» The task: From the records below, find each line with the string "cover" and copy it.
(Data for analysis begins)
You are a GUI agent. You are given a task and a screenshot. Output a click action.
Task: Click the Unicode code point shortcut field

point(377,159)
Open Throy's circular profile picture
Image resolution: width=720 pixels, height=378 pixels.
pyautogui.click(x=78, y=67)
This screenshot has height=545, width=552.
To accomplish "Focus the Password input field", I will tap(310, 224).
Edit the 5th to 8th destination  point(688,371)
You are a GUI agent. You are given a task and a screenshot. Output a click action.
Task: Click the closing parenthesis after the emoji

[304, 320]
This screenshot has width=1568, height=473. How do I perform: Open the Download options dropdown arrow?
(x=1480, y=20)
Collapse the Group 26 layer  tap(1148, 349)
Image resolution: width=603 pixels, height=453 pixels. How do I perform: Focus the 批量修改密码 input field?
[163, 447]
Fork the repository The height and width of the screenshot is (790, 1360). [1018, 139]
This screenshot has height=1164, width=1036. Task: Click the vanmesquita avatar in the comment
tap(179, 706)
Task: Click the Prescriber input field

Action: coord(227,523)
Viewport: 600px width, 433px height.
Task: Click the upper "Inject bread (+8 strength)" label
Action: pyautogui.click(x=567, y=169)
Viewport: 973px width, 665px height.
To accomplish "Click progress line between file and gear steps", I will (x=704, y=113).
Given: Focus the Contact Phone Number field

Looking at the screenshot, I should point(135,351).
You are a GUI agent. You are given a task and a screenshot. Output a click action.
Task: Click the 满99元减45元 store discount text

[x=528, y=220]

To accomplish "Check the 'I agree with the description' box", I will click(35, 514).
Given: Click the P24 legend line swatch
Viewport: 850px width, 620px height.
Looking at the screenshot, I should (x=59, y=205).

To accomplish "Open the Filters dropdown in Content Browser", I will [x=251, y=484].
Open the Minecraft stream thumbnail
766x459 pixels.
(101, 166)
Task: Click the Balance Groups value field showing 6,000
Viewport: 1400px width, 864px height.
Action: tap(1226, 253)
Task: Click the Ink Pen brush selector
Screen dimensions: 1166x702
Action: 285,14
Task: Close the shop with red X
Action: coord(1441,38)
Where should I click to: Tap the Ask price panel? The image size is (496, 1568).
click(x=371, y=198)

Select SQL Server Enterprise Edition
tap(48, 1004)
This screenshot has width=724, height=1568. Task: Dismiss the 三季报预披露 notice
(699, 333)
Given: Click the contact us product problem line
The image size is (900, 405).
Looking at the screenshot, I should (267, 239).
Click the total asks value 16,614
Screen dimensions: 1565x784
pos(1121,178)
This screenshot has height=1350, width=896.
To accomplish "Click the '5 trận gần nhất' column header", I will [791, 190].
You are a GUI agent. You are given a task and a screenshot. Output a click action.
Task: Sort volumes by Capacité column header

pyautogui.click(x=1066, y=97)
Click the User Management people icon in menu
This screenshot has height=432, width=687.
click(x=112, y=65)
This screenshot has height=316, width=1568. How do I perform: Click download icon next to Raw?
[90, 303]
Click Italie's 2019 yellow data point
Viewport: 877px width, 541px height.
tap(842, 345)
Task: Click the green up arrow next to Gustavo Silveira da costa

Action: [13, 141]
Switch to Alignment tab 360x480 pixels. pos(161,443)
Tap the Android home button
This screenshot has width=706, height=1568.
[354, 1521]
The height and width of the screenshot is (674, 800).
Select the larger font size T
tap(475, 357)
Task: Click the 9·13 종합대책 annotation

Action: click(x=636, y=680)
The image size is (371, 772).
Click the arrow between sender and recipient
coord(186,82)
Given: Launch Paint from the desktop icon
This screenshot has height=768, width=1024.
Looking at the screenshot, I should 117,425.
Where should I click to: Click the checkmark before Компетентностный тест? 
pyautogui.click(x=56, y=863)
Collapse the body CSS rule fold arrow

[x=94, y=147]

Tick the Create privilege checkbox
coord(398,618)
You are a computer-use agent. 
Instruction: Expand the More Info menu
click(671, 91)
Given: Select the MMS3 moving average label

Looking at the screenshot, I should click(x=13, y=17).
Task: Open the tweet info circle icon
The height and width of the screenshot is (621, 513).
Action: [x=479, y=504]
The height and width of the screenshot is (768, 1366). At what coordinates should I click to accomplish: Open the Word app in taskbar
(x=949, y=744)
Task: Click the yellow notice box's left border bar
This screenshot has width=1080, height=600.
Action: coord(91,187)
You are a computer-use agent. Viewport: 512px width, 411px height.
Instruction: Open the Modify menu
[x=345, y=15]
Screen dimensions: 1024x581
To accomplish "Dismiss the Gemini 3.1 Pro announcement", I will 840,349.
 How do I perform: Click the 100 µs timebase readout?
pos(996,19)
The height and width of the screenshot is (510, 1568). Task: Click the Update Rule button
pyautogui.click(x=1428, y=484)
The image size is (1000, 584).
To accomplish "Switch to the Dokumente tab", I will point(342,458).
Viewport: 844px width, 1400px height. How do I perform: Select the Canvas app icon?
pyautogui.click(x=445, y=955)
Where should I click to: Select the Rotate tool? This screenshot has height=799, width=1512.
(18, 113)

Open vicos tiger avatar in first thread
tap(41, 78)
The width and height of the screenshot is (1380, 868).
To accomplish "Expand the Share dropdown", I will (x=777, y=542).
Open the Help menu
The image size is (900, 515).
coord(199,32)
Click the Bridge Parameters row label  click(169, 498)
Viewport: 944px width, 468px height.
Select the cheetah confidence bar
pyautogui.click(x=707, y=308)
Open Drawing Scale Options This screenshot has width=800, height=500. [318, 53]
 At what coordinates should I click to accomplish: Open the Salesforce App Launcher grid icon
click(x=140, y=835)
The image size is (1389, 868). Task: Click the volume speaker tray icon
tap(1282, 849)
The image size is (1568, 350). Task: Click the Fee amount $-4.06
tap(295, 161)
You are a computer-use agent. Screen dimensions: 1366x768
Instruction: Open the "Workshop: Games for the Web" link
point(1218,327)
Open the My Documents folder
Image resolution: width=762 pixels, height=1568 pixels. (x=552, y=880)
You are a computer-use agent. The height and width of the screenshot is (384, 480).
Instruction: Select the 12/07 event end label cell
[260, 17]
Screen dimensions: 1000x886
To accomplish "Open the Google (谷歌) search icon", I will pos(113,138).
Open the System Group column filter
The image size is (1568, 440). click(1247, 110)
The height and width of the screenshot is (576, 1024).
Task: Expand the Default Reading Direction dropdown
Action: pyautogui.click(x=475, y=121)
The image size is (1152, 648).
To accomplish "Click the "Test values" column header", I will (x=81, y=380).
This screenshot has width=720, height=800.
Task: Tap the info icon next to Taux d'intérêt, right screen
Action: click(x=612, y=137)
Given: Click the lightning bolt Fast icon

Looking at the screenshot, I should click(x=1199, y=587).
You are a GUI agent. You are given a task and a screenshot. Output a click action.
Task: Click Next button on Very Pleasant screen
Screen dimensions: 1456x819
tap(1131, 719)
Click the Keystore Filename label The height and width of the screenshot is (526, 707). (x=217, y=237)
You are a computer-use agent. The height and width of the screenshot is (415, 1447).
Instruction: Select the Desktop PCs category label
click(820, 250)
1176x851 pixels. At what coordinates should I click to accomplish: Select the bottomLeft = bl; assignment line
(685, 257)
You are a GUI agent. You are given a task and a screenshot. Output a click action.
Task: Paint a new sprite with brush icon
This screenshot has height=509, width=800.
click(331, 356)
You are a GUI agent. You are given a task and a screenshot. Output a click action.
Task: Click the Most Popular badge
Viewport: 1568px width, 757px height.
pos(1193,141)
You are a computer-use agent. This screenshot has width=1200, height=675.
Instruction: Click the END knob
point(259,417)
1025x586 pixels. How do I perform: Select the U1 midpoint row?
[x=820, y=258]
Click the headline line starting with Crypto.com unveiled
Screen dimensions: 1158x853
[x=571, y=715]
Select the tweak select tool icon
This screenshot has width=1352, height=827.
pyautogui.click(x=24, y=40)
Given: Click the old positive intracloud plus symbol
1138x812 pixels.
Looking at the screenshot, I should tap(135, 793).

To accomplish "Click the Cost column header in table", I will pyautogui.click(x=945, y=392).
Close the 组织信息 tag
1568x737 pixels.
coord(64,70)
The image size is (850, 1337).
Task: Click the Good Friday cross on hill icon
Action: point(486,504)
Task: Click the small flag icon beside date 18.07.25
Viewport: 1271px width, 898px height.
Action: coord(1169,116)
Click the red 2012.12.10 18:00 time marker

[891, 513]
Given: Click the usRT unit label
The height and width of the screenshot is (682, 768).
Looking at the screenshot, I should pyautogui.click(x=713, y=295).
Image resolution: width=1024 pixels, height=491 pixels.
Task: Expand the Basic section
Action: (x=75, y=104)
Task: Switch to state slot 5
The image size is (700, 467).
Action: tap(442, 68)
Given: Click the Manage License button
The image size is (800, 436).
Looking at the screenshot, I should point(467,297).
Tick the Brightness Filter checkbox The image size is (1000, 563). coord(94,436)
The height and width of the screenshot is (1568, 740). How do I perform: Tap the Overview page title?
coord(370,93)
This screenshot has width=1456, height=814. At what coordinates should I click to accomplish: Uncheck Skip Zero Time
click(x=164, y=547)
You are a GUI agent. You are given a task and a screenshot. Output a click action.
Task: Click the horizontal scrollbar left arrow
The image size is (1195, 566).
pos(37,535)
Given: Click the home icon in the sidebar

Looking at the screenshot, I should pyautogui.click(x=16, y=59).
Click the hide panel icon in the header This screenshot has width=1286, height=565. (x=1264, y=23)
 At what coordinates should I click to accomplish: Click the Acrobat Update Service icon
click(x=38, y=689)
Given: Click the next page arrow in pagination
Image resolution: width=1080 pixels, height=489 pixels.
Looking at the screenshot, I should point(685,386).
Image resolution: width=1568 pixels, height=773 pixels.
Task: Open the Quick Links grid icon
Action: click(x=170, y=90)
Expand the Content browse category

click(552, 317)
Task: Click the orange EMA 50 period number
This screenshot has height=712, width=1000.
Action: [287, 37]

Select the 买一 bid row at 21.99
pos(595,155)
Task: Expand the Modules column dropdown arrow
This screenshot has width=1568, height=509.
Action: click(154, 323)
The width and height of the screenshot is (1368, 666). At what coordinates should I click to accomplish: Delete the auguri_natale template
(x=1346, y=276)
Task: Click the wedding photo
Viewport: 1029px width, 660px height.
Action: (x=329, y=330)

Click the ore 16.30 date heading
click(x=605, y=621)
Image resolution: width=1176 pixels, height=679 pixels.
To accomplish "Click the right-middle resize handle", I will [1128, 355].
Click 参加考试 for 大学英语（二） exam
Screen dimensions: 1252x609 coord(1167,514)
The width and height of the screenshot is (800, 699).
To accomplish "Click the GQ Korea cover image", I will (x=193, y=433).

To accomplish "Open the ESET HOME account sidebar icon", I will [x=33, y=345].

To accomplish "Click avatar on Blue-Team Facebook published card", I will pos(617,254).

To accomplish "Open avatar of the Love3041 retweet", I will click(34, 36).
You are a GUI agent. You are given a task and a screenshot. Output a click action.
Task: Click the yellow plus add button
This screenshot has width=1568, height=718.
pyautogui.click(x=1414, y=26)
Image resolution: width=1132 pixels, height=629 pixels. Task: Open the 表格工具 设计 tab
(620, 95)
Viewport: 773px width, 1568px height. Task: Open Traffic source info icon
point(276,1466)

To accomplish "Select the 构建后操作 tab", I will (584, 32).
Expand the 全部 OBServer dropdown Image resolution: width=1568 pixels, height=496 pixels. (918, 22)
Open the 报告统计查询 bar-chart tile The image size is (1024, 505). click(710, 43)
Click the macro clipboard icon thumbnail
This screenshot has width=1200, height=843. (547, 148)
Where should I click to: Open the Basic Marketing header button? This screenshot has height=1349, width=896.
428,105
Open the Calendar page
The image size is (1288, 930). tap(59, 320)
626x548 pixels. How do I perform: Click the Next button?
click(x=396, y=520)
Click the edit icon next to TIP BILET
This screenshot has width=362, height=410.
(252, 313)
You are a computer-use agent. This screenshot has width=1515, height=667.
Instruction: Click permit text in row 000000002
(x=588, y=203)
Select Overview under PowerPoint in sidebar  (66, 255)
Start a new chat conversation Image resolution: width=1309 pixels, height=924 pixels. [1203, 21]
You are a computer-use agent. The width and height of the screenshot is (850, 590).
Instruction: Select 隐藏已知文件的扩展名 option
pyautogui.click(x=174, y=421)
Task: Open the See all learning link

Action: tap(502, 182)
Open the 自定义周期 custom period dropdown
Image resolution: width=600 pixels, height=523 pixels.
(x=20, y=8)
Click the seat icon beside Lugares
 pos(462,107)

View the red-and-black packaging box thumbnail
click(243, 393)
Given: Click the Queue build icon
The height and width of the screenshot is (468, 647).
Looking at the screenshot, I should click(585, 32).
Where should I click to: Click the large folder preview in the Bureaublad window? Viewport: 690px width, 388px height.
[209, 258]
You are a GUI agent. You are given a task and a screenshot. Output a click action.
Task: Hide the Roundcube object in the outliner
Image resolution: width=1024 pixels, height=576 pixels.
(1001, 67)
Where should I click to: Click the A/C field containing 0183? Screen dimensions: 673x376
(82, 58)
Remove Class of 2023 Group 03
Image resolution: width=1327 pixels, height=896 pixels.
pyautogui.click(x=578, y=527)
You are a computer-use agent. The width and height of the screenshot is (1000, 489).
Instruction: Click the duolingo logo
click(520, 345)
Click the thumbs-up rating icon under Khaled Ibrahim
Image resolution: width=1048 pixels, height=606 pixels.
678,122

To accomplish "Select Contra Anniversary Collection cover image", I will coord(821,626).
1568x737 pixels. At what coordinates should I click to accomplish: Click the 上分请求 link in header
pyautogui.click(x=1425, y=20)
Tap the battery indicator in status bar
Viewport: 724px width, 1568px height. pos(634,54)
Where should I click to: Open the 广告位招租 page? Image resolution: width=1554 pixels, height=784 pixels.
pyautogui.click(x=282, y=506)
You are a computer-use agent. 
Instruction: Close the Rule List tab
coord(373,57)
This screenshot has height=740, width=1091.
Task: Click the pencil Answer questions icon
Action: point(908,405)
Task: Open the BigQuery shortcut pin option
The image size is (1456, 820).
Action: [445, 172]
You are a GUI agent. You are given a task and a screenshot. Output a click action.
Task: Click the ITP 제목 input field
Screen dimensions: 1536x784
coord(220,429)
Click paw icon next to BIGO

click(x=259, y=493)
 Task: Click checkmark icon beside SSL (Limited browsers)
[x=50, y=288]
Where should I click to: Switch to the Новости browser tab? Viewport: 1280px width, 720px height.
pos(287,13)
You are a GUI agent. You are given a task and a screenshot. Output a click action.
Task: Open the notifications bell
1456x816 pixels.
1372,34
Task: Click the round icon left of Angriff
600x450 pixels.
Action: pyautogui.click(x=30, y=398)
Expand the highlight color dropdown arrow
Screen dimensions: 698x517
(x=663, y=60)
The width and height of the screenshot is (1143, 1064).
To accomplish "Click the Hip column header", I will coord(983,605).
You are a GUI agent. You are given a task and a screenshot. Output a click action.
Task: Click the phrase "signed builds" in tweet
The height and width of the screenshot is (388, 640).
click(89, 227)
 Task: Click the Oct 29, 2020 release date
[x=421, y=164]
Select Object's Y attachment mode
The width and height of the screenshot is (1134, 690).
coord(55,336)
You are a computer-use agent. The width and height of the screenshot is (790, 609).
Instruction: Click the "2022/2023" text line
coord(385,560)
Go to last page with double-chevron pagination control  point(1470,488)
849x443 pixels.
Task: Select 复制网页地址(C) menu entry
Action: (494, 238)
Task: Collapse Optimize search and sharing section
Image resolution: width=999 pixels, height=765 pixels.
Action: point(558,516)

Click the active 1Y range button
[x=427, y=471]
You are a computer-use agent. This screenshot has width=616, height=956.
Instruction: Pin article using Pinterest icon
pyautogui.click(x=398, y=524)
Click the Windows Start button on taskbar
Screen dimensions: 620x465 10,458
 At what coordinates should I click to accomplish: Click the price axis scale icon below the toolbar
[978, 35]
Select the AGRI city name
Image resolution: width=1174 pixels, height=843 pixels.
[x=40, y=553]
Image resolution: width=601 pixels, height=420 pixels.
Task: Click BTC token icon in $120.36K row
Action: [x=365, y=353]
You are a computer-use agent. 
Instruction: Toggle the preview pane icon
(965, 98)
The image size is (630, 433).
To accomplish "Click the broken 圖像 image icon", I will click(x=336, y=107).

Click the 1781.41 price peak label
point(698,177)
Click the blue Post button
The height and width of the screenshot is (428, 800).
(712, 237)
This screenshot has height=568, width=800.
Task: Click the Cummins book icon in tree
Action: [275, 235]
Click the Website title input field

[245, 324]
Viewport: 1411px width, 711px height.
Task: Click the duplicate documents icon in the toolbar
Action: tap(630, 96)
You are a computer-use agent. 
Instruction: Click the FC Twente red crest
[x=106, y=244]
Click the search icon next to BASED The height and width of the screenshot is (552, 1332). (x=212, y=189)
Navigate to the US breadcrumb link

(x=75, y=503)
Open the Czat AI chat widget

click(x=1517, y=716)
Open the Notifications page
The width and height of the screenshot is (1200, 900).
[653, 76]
(Data for analysis ends)
» Reply:
To accomplish "Click the GQ Korea cover image", I will (x=193, y=433).
To accomplish "Select Contra Anniversary Collection cover image", I will coord(821,626).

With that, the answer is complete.